### Extract
▼

Common Table Expressions (CTEs)
You can replace complex nested subqueries with readable CTEs (MySQL 8.0+):
-- Legacy MySQL 4-5: Nested subqueries
SELECT * FROM (
SELECT customer_id, SUM(amount) as total
FROM orders
GROUP BY customer_id
) AS customer_totals
WHERE total > 1000;
-- Modern MySQL 8.0+: CTE
WITH customer_totals AS (
SELECT customer_id, SUM(amount) as total
FROM orders
GROUP BY customer_id
)
SELECT * FROM customer_totals
WHERE total > 1000;
Window Functions
Analytics that were impossible or needed complex self-joins in MySQL 4-5:
-- Running total (impossible in MySQL 4-5 without variables)
SELECT
order_date,
amount,
SUM(amount) OVER (ORDER BY order_date) as running_total
FROM orders;
-- Ranking within groups
SELECT
category_id,
product_name,
price,
RANK() OVER (PARTITION BY category_id ORDER BY price DESC) as price_rank
FROM products;
JSON Data Type
You can store and query semi-structured data (MySQL 5.7+):
-- Create table with JSON column
ALTER TABLE products ADD COLUMN attributes JSON;
-- Store structured data
UPDATE products
SET attributes = JSON_OBJECT(
'color', 'red',
'size', 'large',
'features', JSON_ARRAY('waterproof', 'lightweight')
);
-- Query JSON data
SELECT product_name
FROM products
WHERE JSON_EXTRACT(attributes, '$.color') = 'red';
Check Constraints
Enforce business rules at the database level (MySQL 8.0.16+):
-- Add check constraints
ALTER TABLE products
ADD CONSTRAINT chk_positive_price CHECK (price > 0),
ADD CONSTRAINT chk_valid_status CHECK (status IN ('active', 'inactive', 'discontinued'));
ALTER TABLE orders
ADD CONSTRAINT chk_valid_dates CHECK (ship_date >= order_date);
Instant DDL Operations
Make schema changes without table locks (MySQL 8.0+):
-- Add column instantly (no table rebuild)
ALTER TABLE large_table
ADD COLUMN new_field VARCHAR(100) DEFAULT NULL,
ALGORITHM=INSTANT;
-- Operations that support INSTANT algorithm in MySQL 8.0+:
-- - Adding a column (with restrictions)

▲

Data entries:
▼

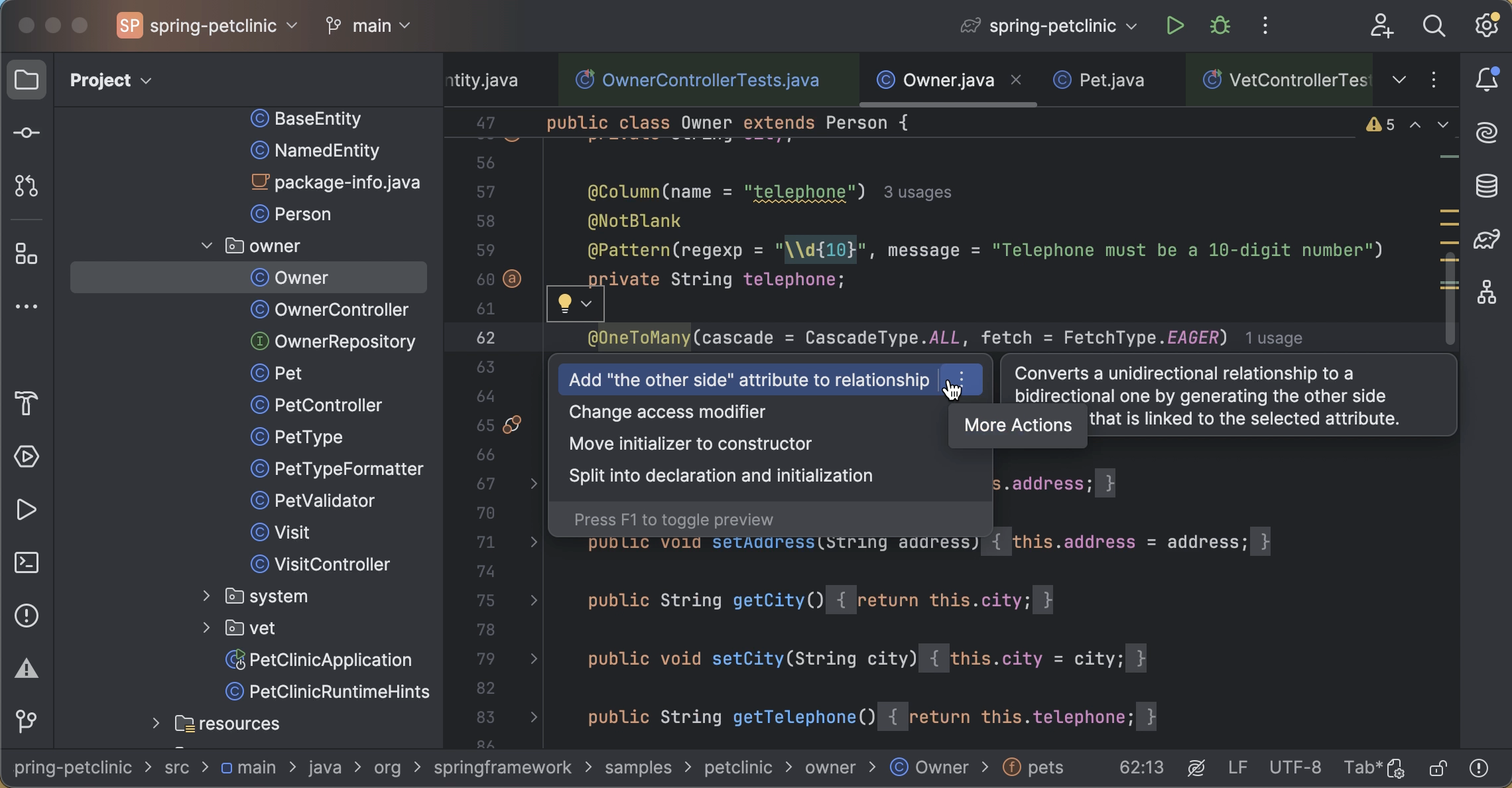Open the Notifications bell

tap(1487, 79)
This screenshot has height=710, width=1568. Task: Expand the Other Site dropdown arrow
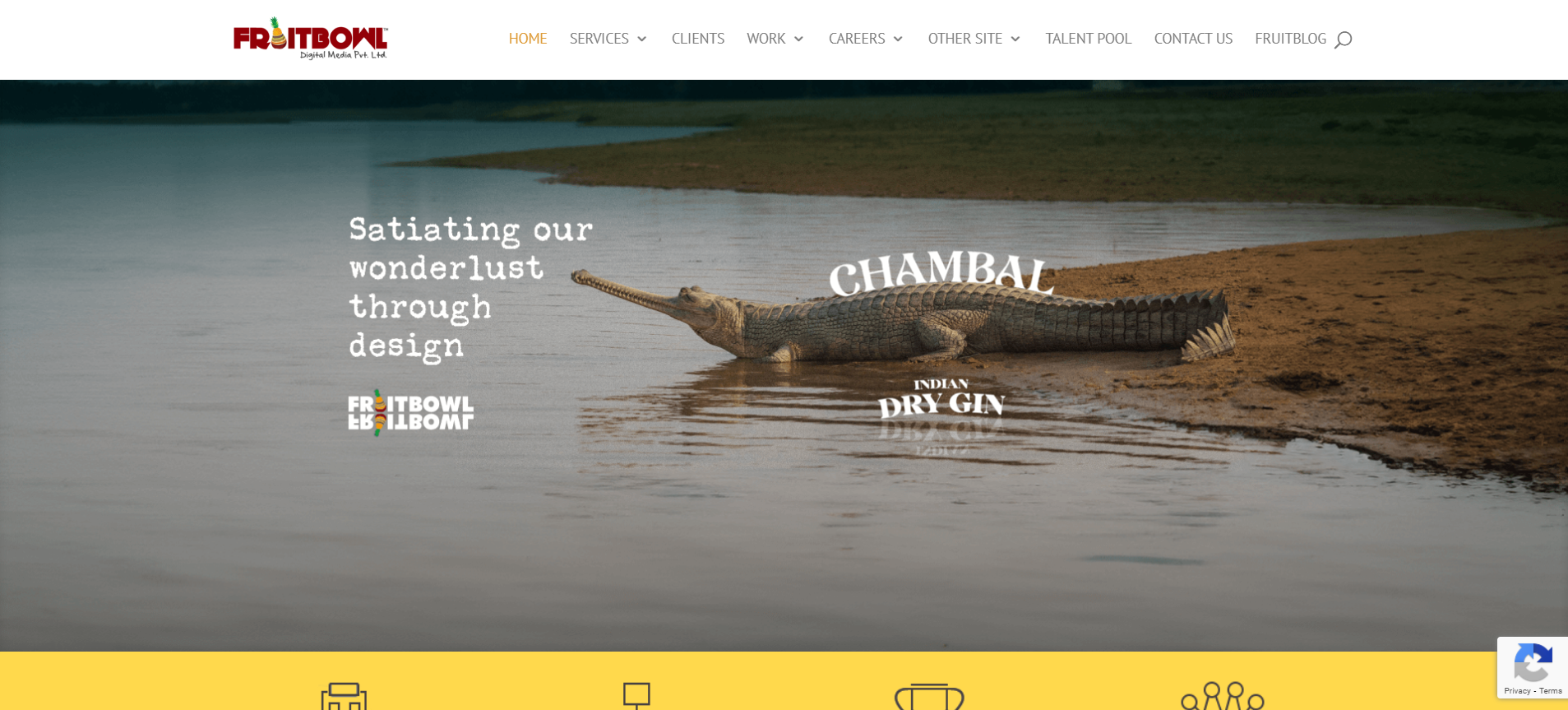[x=1015, y=39]
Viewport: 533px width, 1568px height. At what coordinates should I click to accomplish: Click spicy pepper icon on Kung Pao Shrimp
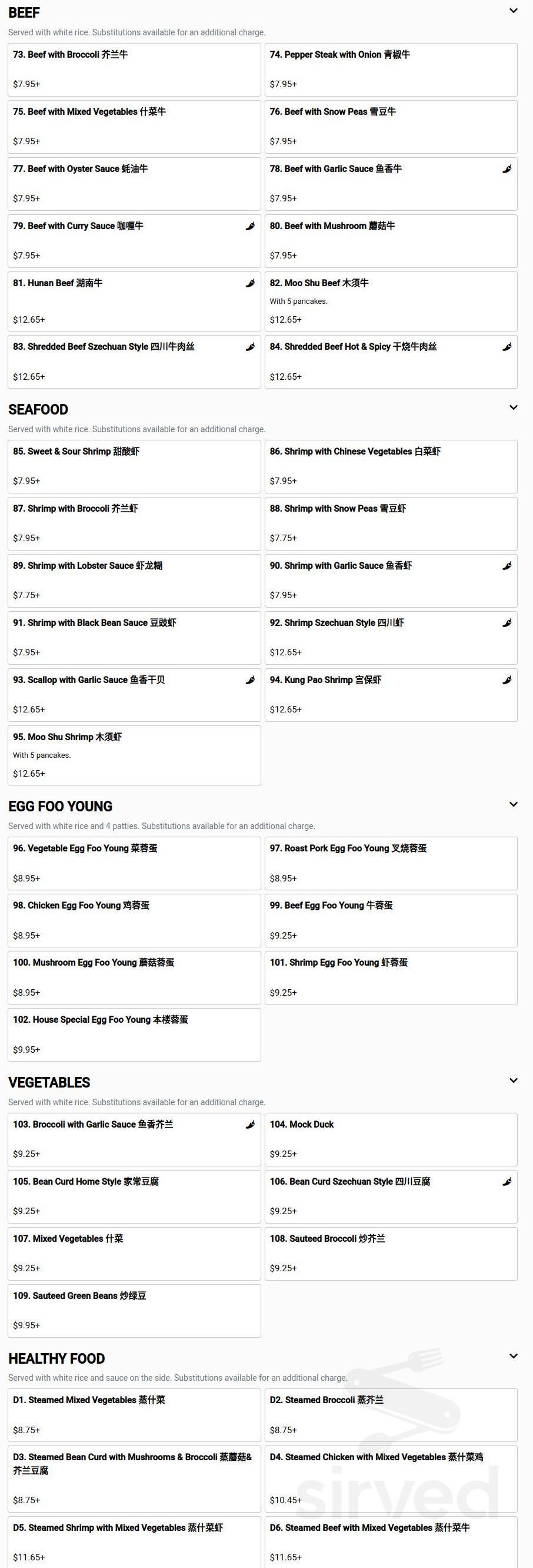pyautogui.click(x=507, y=680)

▲

### To be done
According to the MySQL features text, which MySQL version is required for check constraints? These records have no connection to the MySQL text.

### Solution
MySQL 8.0.16 or later.